■ **SET TASKS**:
- 1) In the green-technology news passage, what total dollar value did the committee put on the energy-related damages it could quantify for the U.S. in 2005?
- 2) Extend the green-technology news passage, picking up right after its final sentence.

■ **TEXT TO READ**:
==================================================
Greentech, a CNET blog about environmental technology.
Danielle Fanelli reports: A kilogram of beef is responsible for more greenhouse gas emissions and other pollution than driving for 3 hours while leaving all the lights on back home.
Candace Lombardi reports about where the green jobs are.
A new report from the National Research Council examines and, when possible, estimates "hidden" costs of energy production and use — such as the damage air pollution imposes on human health — that are not reflected in market prices of coal, oil, other energy sources, or the electricity and gasoline produced from them. The report estimates dollar values for several major components of these costs. The damages the committee was able to quantify were an estimated $120 billion in the U.S. in 2005, a number that reflects primarily health damages from air pollution associated with electricity generation and motor vehicle transportation. The figure does not include damages from climate change, harm to ecosystems, effects of some air pollutants such as mercury, and risks to national security, which the report examines but does not monetize.
==================================================
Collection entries
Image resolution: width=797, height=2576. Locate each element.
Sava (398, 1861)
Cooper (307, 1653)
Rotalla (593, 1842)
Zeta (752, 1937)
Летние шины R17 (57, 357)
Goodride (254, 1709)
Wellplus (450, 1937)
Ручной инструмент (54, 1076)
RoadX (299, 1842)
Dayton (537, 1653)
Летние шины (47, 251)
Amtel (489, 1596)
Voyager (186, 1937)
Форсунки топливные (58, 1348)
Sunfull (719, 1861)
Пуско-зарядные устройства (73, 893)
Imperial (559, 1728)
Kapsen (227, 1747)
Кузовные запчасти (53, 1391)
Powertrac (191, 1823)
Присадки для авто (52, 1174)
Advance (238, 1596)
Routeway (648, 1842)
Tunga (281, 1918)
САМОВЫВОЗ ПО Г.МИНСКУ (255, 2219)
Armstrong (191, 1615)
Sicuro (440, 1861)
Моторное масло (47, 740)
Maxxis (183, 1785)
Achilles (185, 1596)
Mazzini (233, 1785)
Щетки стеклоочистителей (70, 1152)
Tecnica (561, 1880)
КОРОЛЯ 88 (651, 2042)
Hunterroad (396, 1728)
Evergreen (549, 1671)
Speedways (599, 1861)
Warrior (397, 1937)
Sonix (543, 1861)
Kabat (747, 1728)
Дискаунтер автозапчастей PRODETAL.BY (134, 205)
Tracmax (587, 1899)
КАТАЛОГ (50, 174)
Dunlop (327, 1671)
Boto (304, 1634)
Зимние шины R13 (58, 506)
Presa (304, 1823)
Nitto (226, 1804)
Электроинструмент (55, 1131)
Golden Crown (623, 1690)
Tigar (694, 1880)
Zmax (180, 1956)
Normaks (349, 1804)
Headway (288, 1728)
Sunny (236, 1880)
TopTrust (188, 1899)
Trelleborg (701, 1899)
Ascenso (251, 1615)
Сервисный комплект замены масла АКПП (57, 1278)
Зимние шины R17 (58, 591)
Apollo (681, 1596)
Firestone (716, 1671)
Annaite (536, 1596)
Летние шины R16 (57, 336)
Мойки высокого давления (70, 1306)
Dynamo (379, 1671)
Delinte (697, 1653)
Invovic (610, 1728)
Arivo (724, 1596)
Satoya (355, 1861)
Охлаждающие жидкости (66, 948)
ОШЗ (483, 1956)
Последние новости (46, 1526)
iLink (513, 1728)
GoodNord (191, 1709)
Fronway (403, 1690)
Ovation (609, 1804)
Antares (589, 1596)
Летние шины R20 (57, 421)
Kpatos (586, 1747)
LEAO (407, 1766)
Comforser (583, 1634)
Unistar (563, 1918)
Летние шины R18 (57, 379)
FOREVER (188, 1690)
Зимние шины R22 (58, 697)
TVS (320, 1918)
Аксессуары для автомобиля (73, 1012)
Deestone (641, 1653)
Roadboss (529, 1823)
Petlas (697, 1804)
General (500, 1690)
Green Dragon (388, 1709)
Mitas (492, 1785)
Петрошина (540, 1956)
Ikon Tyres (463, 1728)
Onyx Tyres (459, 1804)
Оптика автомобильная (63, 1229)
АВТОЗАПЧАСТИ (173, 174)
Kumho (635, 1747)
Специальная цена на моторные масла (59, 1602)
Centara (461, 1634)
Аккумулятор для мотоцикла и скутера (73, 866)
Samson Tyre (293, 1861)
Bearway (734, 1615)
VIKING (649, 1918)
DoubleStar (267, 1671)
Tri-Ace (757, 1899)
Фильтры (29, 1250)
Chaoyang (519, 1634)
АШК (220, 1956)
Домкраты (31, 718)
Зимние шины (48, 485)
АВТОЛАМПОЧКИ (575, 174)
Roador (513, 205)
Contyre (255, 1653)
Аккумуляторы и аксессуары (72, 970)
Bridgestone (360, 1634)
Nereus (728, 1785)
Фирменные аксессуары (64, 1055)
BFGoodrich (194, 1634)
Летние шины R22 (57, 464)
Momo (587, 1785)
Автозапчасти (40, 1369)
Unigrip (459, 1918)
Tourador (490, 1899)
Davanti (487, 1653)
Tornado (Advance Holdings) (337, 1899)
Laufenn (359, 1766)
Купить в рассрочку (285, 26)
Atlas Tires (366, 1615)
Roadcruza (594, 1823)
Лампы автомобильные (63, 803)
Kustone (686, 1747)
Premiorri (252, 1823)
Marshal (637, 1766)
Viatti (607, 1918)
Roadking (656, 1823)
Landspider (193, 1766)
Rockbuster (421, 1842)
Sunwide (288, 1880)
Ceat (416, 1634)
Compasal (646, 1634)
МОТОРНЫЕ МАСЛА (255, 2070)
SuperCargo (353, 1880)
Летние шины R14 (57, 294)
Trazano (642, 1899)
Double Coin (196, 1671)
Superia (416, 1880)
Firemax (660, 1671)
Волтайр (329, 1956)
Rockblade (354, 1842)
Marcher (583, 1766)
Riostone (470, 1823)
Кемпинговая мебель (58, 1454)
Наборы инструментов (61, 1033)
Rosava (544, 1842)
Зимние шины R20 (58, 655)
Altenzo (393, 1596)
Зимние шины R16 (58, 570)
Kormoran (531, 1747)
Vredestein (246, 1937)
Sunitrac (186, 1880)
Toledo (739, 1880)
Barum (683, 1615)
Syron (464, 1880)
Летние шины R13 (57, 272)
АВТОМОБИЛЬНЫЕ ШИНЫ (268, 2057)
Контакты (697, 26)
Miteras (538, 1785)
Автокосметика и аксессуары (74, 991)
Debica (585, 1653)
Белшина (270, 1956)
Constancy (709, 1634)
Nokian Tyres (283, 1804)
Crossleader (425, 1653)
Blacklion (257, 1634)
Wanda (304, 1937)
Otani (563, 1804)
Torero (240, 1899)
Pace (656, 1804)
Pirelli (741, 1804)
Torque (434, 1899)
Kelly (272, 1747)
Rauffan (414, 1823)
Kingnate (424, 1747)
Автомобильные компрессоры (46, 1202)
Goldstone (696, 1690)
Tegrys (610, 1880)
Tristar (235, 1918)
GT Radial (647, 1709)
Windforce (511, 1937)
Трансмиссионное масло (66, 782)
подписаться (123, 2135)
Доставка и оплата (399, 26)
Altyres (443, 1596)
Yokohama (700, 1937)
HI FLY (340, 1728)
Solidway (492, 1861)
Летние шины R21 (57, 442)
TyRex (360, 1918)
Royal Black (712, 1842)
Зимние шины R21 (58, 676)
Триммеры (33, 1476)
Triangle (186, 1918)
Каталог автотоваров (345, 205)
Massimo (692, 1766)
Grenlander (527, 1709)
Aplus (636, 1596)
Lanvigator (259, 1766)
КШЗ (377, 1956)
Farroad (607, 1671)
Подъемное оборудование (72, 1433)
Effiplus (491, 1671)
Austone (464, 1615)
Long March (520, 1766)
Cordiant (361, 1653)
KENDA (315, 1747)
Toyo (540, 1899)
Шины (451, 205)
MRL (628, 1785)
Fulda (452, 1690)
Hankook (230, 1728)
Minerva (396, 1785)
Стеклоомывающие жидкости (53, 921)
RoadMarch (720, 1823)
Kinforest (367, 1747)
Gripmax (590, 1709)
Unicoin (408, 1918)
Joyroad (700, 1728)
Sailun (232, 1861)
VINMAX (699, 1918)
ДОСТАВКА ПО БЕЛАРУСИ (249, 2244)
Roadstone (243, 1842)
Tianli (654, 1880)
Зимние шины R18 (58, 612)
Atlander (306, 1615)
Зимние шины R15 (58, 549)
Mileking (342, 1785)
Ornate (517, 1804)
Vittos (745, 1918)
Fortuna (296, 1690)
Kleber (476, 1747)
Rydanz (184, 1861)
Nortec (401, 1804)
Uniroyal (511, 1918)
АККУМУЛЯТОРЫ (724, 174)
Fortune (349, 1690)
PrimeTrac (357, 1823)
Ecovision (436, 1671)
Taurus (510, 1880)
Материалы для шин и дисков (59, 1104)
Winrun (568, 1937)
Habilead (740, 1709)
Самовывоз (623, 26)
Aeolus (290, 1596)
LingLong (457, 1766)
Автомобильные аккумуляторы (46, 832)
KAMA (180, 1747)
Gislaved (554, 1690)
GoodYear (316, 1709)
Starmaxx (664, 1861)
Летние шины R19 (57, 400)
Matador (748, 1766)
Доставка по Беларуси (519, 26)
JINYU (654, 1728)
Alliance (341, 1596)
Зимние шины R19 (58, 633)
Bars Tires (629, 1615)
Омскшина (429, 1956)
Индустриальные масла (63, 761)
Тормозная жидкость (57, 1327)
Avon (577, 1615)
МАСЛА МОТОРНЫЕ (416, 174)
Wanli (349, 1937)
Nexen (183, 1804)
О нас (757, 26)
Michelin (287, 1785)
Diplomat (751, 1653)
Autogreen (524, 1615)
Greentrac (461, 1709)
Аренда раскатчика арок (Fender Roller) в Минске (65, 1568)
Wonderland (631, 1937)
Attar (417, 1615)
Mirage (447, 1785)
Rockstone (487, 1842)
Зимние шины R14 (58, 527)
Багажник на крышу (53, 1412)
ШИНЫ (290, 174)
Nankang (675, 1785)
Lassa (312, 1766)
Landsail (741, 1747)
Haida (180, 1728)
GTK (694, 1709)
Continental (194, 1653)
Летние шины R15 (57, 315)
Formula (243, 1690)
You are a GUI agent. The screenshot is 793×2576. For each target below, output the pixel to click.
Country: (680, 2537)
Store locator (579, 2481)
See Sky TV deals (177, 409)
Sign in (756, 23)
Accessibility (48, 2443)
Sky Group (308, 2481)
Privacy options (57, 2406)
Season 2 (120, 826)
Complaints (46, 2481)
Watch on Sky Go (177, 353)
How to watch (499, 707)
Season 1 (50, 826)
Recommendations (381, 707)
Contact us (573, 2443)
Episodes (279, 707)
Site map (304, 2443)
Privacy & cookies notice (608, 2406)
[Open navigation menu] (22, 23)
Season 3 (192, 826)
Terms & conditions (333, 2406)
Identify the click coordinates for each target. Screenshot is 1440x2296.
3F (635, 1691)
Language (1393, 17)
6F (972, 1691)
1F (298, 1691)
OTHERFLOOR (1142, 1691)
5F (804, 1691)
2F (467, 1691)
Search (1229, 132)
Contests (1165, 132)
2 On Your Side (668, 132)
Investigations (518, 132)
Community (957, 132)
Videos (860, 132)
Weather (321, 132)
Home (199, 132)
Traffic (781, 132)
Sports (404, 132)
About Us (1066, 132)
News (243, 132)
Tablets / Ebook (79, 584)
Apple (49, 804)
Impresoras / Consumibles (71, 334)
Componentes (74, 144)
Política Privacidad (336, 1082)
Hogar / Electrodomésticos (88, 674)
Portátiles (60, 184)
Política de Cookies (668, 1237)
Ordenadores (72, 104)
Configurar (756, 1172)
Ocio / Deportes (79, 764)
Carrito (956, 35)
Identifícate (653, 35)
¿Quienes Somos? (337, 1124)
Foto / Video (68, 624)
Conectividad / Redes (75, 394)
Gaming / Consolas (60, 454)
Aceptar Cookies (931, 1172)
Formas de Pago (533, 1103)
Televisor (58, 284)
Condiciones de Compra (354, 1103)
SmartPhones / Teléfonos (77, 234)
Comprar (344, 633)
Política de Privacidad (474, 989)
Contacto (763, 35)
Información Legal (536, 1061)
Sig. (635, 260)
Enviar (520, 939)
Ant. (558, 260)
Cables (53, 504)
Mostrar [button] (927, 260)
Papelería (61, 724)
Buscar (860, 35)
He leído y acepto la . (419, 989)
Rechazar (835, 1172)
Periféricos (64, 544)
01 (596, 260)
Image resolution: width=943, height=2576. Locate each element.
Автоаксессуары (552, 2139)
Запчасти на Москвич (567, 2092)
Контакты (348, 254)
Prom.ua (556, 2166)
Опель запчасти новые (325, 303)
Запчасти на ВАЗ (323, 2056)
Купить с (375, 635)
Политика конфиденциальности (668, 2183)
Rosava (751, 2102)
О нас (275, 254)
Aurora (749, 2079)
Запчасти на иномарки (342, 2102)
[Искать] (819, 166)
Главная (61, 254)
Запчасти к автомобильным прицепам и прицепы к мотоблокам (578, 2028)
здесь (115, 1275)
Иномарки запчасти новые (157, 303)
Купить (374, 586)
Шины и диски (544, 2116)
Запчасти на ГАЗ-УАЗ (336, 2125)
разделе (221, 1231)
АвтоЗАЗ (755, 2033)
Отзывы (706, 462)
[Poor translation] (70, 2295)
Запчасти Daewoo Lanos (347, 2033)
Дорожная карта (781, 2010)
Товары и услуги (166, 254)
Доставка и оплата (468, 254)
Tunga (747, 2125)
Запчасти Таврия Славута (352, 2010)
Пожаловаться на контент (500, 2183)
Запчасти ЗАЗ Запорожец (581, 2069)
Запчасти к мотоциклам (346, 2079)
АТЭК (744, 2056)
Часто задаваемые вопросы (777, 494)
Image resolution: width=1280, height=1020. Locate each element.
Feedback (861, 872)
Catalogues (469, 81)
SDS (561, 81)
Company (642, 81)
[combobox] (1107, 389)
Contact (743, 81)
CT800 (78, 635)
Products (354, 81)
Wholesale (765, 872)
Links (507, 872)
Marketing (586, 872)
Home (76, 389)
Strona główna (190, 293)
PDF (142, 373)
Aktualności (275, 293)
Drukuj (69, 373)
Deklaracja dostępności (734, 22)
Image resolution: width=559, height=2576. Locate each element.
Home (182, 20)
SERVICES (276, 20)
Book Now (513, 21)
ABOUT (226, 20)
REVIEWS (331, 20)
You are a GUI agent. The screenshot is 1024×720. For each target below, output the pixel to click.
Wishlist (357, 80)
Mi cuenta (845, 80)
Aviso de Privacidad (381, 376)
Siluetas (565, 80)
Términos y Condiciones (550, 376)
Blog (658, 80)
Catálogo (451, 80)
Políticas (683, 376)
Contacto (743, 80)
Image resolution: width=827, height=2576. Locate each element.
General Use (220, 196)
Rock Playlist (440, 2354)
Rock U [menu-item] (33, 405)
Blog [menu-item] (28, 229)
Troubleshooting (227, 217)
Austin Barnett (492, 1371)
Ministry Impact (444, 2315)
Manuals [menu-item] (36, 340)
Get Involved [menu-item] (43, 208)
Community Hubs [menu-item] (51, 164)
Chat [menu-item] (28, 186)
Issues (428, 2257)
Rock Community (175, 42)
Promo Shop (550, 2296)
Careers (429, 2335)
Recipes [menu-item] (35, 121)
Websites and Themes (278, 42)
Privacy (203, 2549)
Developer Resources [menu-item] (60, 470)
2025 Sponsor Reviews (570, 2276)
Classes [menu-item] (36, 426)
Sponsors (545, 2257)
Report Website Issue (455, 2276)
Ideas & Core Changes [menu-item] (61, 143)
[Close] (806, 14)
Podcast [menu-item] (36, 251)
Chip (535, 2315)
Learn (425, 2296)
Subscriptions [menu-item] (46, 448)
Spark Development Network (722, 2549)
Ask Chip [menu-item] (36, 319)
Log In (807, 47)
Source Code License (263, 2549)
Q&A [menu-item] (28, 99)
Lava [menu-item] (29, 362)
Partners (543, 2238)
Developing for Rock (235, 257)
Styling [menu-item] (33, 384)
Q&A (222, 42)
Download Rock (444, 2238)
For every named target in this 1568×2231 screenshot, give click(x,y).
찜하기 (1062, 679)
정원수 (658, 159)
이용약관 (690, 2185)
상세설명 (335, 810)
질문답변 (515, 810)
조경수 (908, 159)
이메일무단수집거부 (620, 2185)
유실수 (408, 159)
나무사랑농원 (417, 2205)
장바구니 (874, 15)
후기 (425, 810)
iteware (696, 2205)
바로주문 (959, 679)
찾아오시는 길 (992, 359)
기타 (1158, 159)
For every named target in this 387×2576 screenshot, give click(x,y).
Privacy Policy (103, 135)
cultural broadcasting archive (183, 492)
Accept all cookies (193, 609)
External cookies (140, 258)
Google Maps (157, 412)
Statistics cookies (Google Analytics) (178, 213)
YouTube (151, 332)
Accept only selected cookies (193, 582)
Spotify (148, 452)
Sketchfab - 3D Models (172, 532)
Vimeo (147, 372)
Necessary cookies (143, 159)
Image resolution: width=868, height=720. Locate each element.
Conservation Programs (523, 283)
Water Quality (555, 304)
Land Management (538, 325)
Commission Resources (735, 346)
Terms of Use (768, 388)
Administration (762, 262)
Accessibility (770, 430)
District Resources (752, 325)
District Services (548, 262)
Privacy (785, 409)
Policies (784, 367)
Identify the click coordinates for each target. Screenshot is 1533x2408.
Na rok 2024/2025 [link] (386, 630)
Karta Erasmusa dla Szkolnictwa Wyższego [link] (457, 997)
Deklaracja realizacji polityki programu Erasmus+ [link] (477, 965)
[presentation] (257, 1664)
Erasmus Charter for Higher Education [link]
==================================================
■ **RESPONSES TO THE EXERCISE**:
- 1) An estimated $120 billion.

- 2)
I feel compelled to defend my constant citations of Joe Romm (who is argumentative). He is uniquely qualified to understand policy issues, science issues and filters lots of climate change articles. The recent critiques he wrote about Superfreakonomics (not cited here, but easy to find) were both comprehensive and timely. I feel comfortable citing his commentary all the time because he is a stickler about accuracy, blogs often and responds quickly (and ferociously) to his critics. For a blogger, he is my hero!